Example 14 includes at least one computer readable storage medium comprising a set of executable program instructions, which when executed by a computing system, cause the computing system to store, with a server, a plurality of machine learning models in a first trusted execution environment, wherein the plurality of machine learning models is associated with personal identifiable information, generate, in the first trusted execution environment, a derivative machine learning model based on the plurality of machine learning models, and determine, with the server, that the derivative machine learning model is to be transmitted to an approval node over a secure channel.

Example 15 includes the at least one computer readable storage medium of Example 14, wherein the instructions, when executed, further cause the computing system to generate, with a plurality of edge nodes, a release policy for the derivative machine learning model to be released to the approval node, generate, with the plurality of edge nodes, the plurality of machine learning models, and determine, with the approval node, whether the derivative machine learning model complies with the release policy to determine that the derivative machine learning model is to be released.
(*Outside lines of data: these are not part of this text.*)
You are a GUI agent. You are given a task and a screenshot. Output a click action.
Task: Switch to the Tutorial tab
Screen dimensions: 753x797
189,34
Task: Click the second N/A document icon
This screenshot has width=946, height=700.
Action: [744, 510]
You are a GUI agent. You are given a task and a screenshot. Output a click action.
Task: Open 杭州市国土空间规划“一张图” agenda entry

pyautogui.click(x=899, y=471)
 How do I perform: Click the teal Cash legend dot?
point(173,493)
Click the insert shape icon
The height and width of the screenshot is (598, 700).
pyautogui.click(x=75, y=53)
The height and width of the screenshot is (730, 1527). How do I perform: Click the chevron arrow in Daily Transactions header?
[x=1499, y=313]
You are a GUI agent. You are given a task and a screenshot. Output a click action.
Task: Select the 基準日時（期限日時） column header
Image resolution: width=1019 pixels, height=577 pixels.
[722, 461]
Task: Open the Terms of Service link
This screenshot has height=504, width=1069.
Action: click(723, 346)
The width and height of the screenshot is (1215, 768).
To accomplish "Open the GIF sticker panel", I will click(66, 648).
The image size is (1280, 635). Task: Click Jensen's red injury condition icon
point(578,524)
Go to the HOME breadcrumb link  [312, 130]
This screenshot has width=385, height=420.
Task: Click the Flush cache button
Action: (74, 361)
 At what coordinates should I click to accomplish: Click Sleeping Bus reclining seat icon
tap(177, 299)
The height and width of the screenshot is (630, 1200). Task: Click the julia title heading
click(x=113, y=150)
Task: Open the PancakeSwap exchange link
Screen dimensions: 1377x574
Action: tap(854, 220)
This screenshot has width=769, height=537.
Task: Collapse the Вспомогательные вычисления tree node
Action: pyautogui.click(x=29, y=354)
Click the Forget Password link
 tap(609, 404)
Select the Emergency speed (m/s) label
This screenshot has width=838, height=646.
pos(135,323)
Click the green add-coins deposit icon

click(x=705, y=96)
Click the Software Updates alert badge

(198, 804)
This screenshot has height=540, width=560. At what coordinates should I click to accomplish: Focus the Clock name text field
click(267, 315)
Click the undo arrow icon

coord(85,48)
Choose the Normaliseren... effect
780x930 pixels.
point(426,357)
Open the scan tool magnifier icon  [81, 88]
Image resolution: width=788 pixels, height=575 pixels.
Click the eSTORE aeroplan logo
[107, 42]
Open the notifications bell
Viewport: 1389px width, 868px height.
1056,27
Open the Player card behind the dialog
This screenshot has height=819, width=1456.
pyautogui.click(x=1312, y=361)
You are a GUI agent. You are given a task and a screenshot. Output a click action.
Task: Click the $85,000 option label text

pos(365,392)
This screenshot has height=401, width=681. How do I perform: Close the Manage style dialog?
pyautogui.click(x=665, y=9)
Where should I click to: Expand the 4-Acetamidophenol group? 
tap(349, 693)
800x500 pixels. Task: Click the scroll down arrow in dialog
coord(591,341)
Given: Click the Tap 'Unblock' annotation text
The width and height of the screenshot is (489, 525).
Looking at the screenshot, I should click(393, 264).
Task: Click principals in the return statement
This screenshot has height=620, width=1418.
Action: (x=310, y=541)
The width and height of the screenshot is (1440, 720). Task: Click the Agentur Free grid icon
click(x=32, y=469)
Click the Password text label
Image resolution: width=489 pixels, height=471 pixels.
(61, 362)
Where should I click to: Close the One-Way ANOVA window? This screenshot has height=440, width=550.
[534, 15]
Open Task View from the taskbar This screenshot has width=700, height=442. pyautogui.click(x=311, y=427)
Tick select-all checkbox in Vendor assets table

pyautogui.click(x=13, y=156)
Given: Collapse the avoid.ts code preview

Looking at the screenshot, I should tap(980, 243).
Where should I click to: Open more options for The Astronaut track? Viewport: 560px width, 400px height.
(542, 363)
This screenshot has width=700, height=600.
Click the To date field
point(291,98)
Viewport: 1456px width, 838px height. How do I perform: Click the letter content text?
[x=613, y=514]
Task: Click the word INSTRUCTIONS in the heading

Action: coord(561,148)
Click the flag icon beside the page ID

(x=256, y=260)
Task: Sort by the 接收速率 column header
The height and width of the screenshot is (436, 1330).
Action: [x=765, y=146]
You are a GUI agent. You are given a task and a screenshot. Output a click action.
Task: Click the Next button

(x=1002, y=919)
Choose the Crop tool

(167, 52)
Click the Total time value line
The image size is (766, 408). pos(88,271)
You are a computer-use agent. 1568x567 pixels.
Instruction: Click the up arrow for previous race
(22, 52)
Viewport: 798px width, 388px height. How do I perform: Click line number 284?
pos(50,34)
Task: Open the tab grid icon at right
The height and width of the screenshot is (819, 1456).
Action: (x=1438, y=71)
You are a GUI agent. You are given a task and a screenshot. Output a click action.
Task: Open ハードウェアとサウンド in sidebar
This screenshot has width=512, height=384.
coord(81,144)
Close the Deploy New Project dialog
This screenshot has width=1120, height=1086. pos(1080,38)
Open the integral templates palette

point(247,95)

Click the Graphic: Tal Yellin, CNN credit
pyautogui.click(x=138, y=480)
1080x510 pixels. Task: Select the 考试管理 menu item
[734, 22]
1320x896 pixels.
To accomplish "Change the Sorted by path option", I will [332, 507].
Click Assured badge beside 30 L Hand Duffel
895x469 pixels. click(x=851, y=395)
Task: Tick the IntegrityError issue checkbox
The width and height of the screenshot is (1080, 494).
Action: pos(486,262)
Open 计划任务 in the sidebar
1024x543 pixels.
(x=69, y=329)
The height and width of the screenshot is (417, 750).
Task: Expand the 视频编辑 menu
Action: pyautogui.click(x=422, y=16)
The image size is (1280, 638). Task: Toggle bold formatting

Example 16 includes the at least one computer readable storage medium of any one of Examples 14 to 15, wherein the instructions, when executed, further cause the computing system to receive the plurality of machine learning models when an integrity of the first trusted execution environment is verified.

Example 17 includes the at least one computer readable storage medium of any one of Examples 14 to 16, wherein the instructions, when executed, further cause the computing system to receive, with the approval node, the derivative machine learning model from the server, store, with the approval node, the derivative machine learning model in a second trusted execution environment of a second processor of the approval node, execute, with the approval node, a plurality of privacy approval tests to verify that the personally identifiable information cannot be derived from the derivative machine learning model, generate, with the approval node, approval decisions based on the execution of the plurality of privacy approval tests, and transmit, with the approval node, the approval decisions to a release node.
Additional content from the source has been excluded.